Politik der kleinen Schritte
Wittenberg/MZ. - Seit dem 2. Mai ist Friedrich Geschäftsführer der Lutherstadt Wittenberg Marketing GmbH, das ist die privatisierte Touristeninformation der Stadt und noch ein bisschen mehr. Als in der vergangenen Woche die berühmte 100-Tage-Frist ablief, die man gemeinhin Menschen auf neuen Positionen zugesteht, machte der 56-Jährige gerade selbst das, was sonst sein Metier ist: Urlaub (wobei man aber davon ausgehen darf, dass ein Tourismus-Mensch seine Ferien-Welt mit anderen Augen betrachtet).
Mehrfach ist der gebürtige Niedersachse, der zuletzt in Berlin bei der Gewerkschaft Verdi arbeitete, in diesen ersten 100 Tagen mit Kritik an die Öffentlichkeit getreten, die sich an 1 000 kleinen Dingen entzündete, welche in ihrer Gesamtheit, so Friedrich, indes für den Eindruck mit verantwortlich sind, die die Lutherstadt bei ihren Gästen hinterlässt. Der Müll. Der dunkle Marktplatz. Rein deutsche Speisekarten. Knurrige Dienstleister. Schließlich, ein weiteres Manko, die "Stadt am Fluss ohne Fluss", sprich ohne Wegweiser zur Elbe. Zuschlechterletzt: der Leerstand.
Es ist eine Politik der kleinen Schritte, mit der Friedrich, der für sich in Anspruch nimmt, mit den Augen eines Touristen auf die Stadt zu blicken, das Hauptziel aller professionellen Gastgeber verwirklichen will: die "Verweildauer" (bis dato 1,7 Tage) zu erhöhen. "Wir spielen noch nicht in der ersten Liga. Aber die Perspektiven sind gut." Die Perspektiven tragen in Wittenberg die Jahreszahlen 2010, 2015 ("Ich hoffe, dass die Landesgartenschau kommt") und 2017. Und ganz klar die Adresse Arsenalplatz. Das wird das Stadthaus sein, die Voraussetzung für größere Tagungen überhaupt. Und sollte ein Einkaufszentrum nicht dazu beitragen, den verflixten dritten Tag...
Aber zurück in die Gegenwart. Auf seinen Streifzügen durch die Stadt hat sich Hartmut Friedrich, der nur die Wochenenden in Berlin verbringt, viel Zeit genommen fürs "Kennenlernen" und eine "erste Bestandsaufnahme". Er hat die Wittenberger kennen gelernt ("ehrlich aber kantig") und festgestellt, dass das Miteinander der lokalen Akteure ("die alle tolle Arbeit machen") verbesserungsfähig sei. Nach der Saison sollen all diese Beobachtungen mit den Partnern ausgewertet und ein Tourismus-Stammtisch eingerichtet werden.

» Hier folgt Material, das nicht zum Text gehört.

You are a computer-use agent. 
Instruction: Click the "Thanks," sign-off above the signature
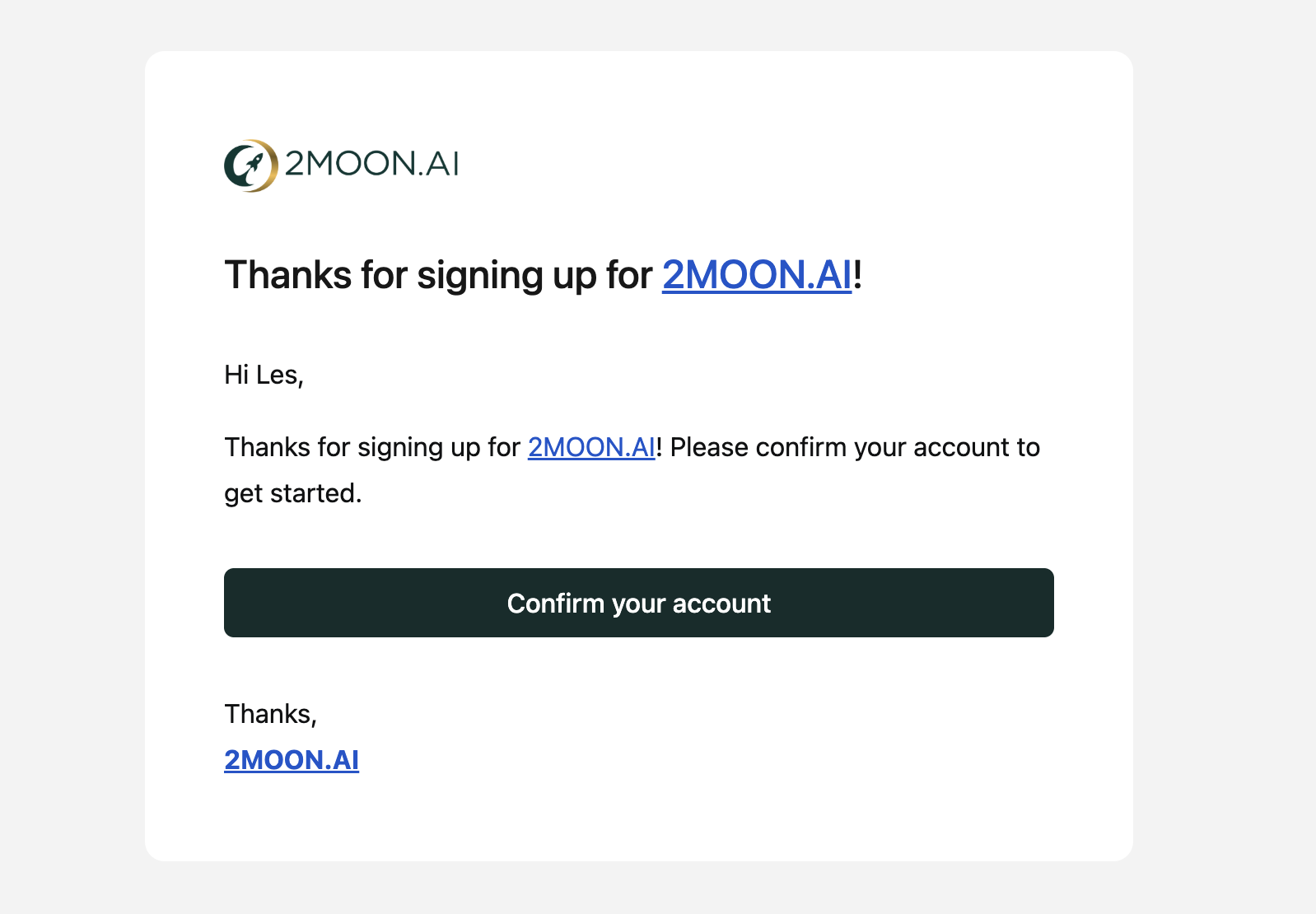pos(270,714)
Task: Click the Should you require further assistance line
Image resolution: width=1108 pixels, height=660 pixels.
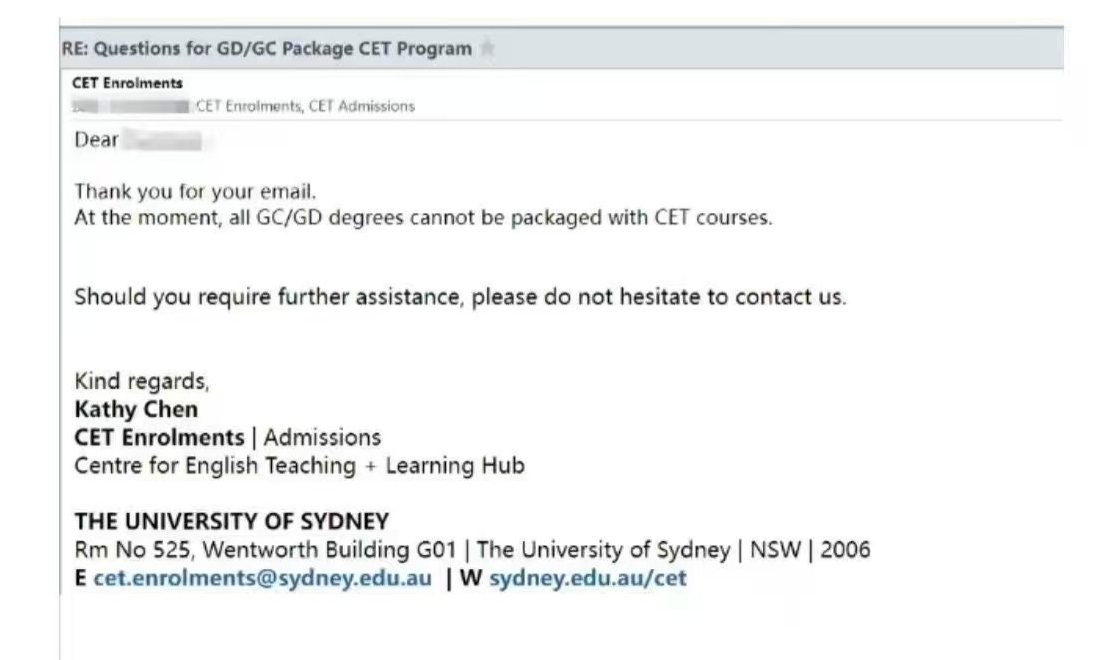Action: (x=460, y=296)
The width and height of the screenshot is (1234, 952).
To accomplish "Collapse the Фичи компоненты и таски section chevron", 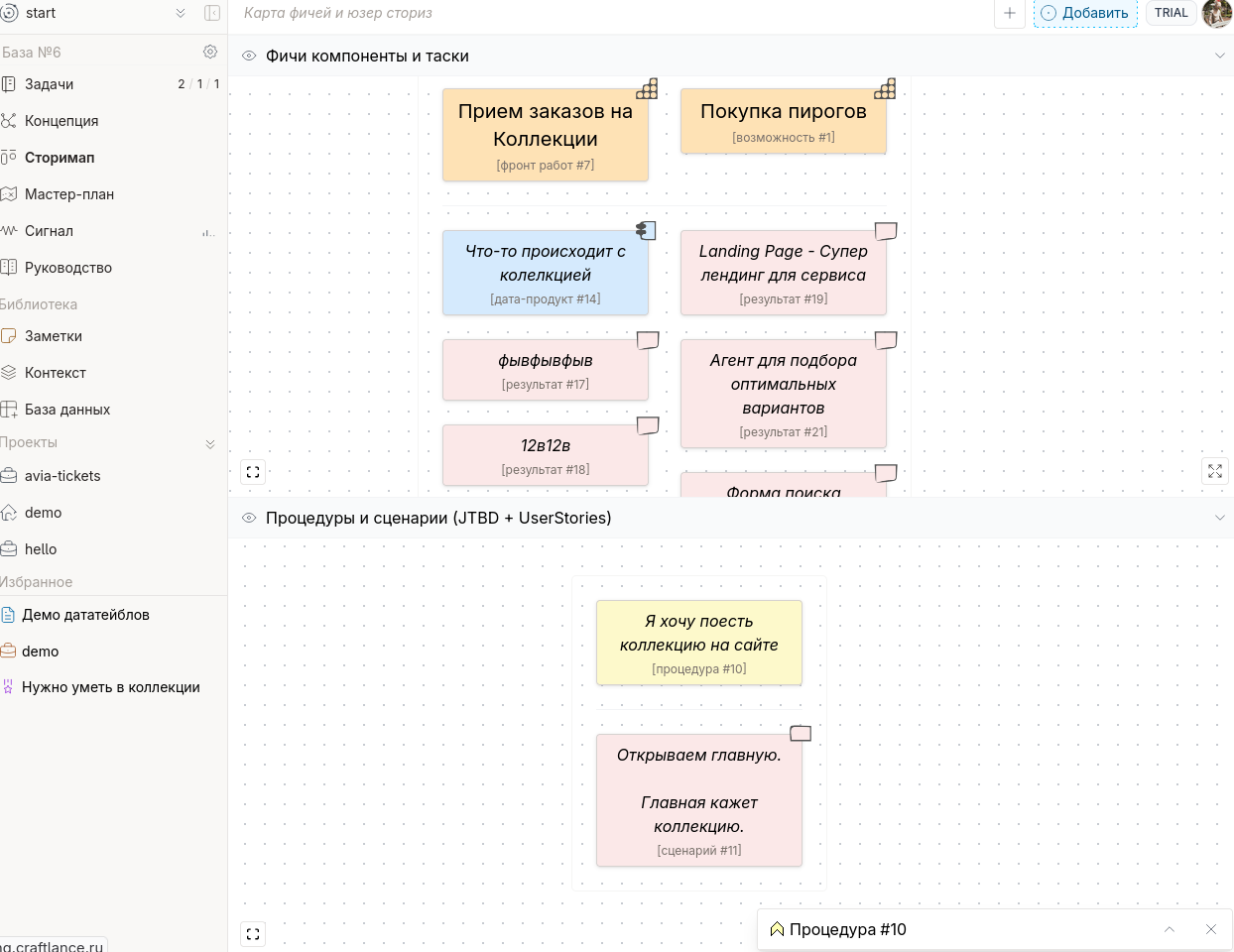I will point(1220,57).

Und er will, wie bereits berichtet, den Hauptstadt-Markt aufrollen, unter anderem mit gleich zwei Werbe-Festen 2008 in der Landesvertretung. Friedrich verteidigt den "Stadtsprung", eine Gemeinschaftsinitiative von acht Städten in Sachsen-Anhalt, die Wittenberg wegen der Wahl ausgerechnet des lutherlosen Ferropolis Kritik einbrachte; im nächsten Jahr werde es ein neues Angebot geben. Und er setzt große Hoffnung in das in Arbeit befindliche Konzept zur gemeinsamen Vermarktung von Wittenberg und Wörlitz, dem "Gastgeschenk von McKinsey" anlässlich des Betriebsausflugs der Unternehmensberater ins Gartenreich 2006.
In der kommenden Woche steht unterdessen erst einmal die Gesellschafterversammlung der Marketing GmbH an. Dort wird es laut Friedrich, der selbst, weil in Altersteilzeit, unentgeltlich für die Wittenberger Gesellschaft unterwegs ist, auch um die ganz bodenständige Frage gehen, ob deren Etat überhaupt ausreicht, um die hochfliegenden Erwartungen zu erfüllen.

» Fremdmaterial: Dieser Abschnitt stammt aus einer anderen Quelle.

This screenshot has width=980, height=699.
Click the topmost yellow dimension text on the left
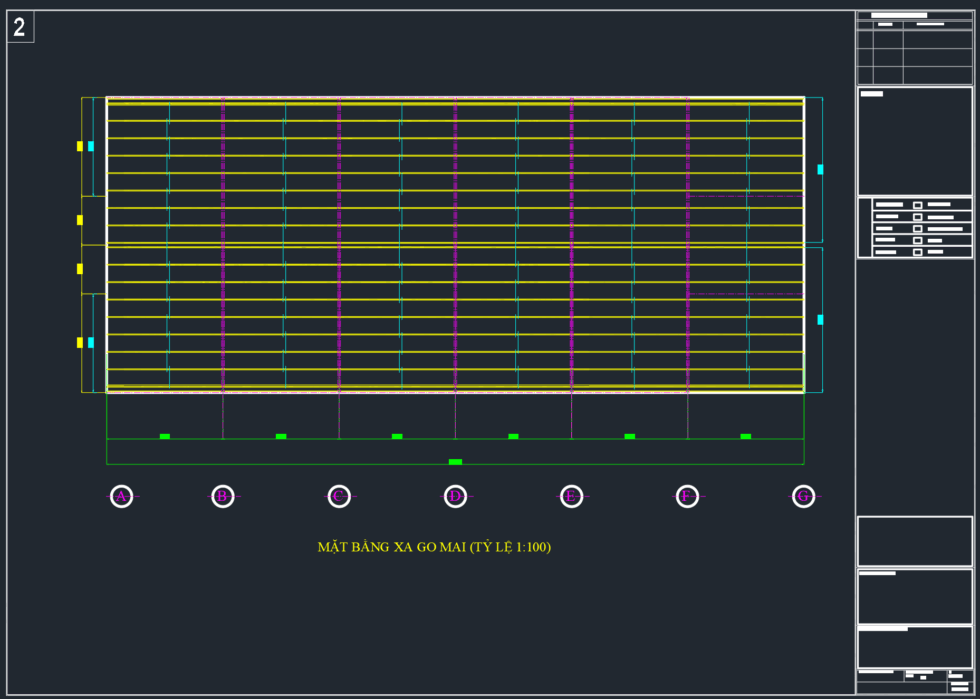tap(80, 146)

Hartmut Friedrich hat es mehrfach gesagt im MZ-Gespräch, und er sagt es auch mit Blick auf das Reformationsjubiläum: Für die Inhalte seien andere zuständig, "wir verkaufen" (und er will bald was zu verkaufen haben). Aber ganz lassen mag er es dann doch nicht. Ruft der Schlosshof 2017 nicht geradezu nach einem 95-Thesen-Spiel? "Ich habe erste Kontakte nach Oberammergau geknüpft."